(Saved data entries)
--------

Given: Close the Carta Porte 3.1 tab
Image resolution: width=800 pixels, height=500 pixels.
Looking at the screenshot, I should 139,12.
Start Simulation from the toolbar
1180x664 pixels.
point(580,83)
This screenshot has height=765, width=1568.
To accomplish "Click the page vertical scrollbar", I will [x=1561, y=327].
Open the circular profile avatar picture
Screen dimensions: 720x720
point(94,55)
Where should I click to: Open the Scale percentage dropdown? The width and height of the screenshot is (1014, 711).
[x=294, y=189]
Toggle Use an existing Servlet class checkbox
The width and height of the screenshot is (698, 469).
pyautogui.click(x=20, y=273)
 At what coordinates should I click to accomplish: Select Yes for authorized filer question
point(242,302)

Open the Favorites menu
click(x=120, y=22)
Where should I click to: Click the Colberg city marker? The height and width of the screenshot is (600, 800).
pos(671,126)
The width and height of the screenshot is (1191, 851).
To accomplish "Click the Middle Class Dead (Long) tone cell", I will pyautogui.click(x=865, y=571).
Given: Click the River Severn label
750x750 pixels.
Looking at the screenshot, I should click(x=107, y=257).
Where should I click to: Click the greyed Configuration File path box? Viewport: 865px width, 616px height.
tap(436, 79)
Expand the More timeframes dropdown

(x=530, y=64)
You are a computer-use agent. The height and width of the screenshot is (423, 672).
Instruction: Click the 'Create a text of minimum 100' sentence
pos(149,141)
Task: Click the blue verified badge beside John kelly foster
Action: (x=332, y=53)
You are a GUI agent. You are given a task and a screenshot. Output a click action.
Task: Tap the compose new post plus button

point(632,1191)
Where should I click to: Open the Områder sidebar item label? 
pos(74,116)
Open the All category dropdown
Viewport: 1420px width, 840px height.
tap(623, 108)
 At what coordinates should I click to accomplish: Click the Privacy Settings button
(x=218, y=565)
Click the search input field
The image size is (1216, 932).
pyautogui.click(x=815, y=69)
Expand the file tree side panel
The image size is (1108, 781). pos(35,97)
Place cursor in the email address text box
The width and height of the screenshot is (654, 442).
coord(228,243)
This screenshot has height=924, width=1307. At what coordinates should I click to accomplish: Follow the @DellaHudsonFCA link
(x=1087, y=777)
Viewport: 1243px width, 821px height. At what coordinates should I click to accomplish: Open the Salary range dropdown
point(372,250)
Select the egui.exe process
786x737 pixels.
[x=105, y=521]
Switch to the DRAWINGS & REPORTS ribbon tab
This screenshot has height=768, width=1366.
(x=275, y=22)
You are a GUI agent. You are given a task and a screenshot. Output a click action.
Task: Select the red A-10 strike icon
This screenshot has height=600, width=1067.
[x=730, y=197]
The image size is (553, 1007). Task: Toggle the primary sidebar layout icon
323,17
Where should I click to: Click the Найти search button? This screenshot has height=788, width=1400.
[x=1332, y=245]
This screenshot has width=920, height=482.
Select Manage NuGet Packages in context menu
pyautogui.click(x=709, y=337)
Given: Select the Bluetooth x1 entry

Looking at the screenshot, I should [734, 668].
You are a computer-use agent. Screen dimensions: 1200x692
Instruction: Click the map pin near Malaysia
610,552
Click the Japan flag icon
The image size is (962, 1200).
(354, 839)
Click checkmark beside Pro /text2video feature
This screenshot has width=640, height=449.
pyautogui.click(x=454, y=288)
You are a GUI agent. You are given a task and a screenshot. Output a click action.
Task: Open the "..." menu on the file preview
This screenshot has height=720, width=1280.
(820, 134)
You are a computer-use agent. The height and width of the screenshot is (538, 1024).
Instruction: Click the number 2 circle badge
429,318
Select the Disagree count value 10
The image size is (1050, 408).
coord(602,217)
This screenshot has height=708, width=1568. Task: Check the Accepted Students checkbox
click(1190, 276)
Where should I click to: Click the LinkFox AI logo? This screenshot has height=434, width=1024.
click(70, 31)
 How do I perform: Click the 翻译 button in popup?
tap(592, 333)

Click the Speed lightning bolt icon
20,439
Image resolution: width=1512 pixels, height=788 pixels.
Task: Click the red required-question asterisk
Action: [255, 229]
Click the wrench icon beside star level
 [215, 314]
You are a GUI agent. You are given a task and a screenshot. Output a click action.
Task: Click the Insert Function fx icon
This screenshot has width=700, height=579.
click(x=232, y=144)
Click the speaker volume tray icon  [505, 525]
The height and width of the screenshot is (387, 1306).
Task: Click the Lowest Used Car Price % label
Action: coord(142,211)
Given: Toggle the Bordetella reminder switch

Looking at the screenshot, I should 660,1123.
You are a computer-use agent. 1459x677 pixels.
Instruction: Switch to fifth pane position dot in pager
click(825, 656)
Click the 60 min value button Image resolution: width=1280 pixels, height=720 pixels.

--------

(What is expected):
In how many lines of the records does the string "will" occur? Answer with the number alone.

(Expected output):
2